2ª divergência: distância emocional
Limitações físicas não são as únicas que surgem ao ser adotada uma técnica observacional nas filmagens, uma grande diferença em postura pessoal também tem de ser estabelecida. A técnica de Wiseman restringe-o de (quase) qualquer intervenção (o seu filme Law and Order inclui o célebre exemplo de uma mulher a ser estrangulada momentaneamente pela polícia, onde a sua necessidade pela documentação o impediu de intervir), ou seja, um assumir (antes da montagem) da sua presença como autor que se demonstre depois nos brutos. Claro que a sensibilidade artística e personalidade são impossíveis de ser anuladas (ora nos enquadramentos, ora na escolha do que filmar), mas o que se passa dentro dos planos em si encontra-se sem influência.

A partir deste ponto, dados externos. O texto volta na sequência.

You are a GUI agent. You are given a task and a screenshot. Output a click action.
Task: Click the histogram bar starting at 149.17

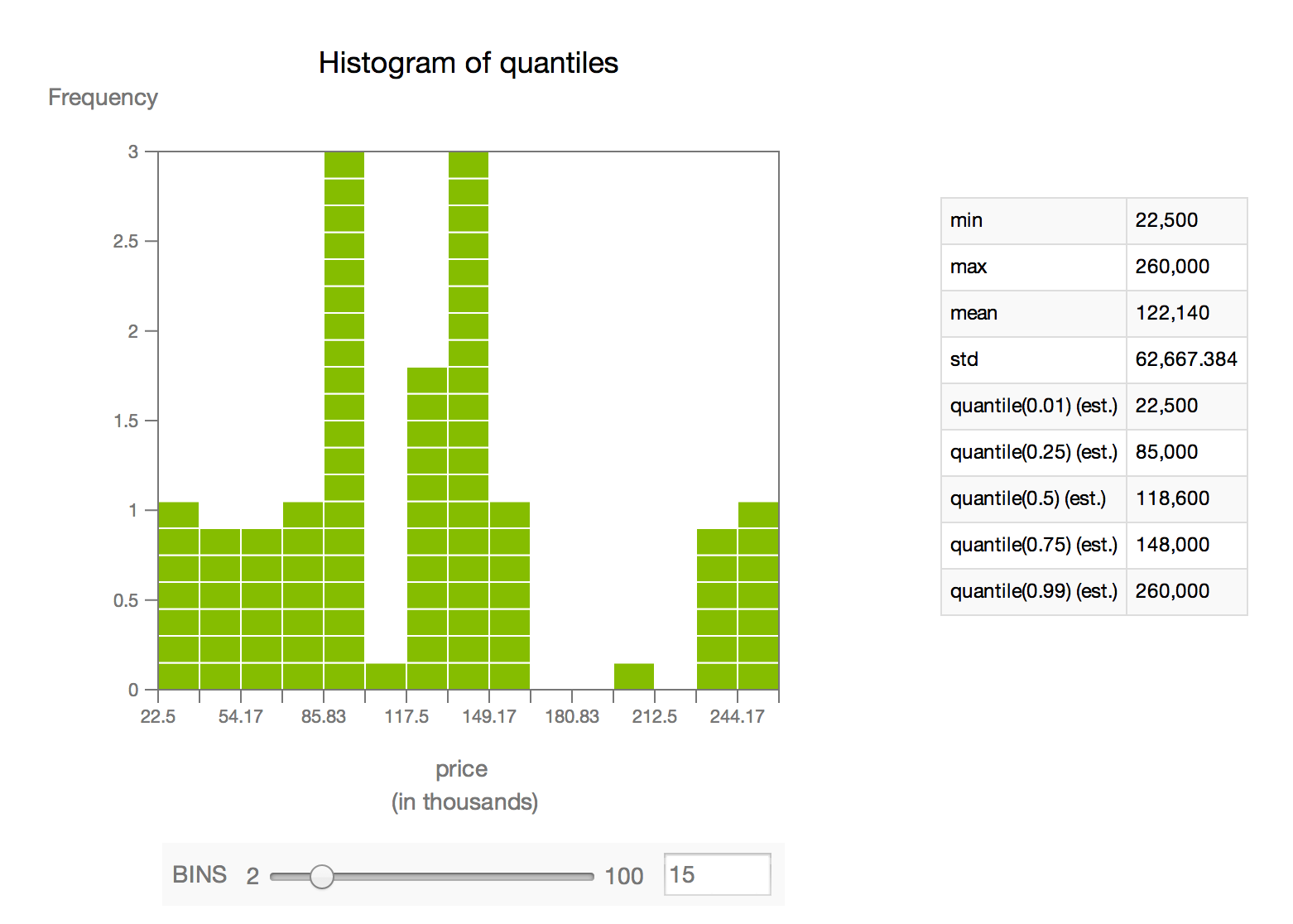click(x=510, y=596)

Em Near Death, Wiseman não limita o seu foco nos pacientes: o filme extremamente longo concentra-se, em grande parte, em discussões clínicas extremamente complexas e árduas nas quais a vida dos pacientes está em causa. Ao longo das suas (quase) seis horas, todas estas discussões (extremamente) pesadas são levadas ao seu esgotamento. Wiseman não interage com estas conversas, nem com o seu resultado. Em De Humanis Corporis Fabrica, os cineastas também não interagem com os médicos e enfermeiros, ou seja, nada do que acontece é encenado. No entanto, (assumidamente) não existe uma tentativa de alcançar objetividade. As escolhas dos casos são muito específicas, e a forma como são filmados exteriormente (do lado dos profissionais) é tão invasiva como a de como são filmados interiormente (do lado dos pacientes). O físico e o emocional são inseparáveis, por isso a própria escolha de posição e distanciamento da câmara acrescenta uma subjetividade a priori muito maior em comparação a Wiseman (onde a maioria desta subjetividade autoral é criada em pós-produção).
Um último momento liga estes dois lados. Algures a meio do filme, um paciente da ala de doença mental repara nos cineastas e bate à janela. A câmara pára um bocado para ver o que se passa. Perto do fim do filme, a pessoa por detrás da câmara abre a sua porta, deixando-o passear pelo hospital quando normalmente não poderia, até de novo ser levado pelos enfermeiros para o seu quarto. O filme possibilita esta pequena liberdade, mesmo que breve, e acompanha-o em registo câmara-à-mão…Um filme completamente sui generis, até agora discutido maioritariamente através da lente da inovação tecnológica (focando-se quase todo o discurso que o rodeia nas arrebatadoras representações sensoriais do processo cirúrgico). Porém, o espaço exterior é igualmente importante. A procura dos cineastas por uma ética que se mantenha transversal no registo de subjetividade, uma das suas maiores proezas, é tão presente no interior dos corpos, como no mundo que os rodeia. A ligação destas duas realidades é arrebatadora, permanente e inseparável.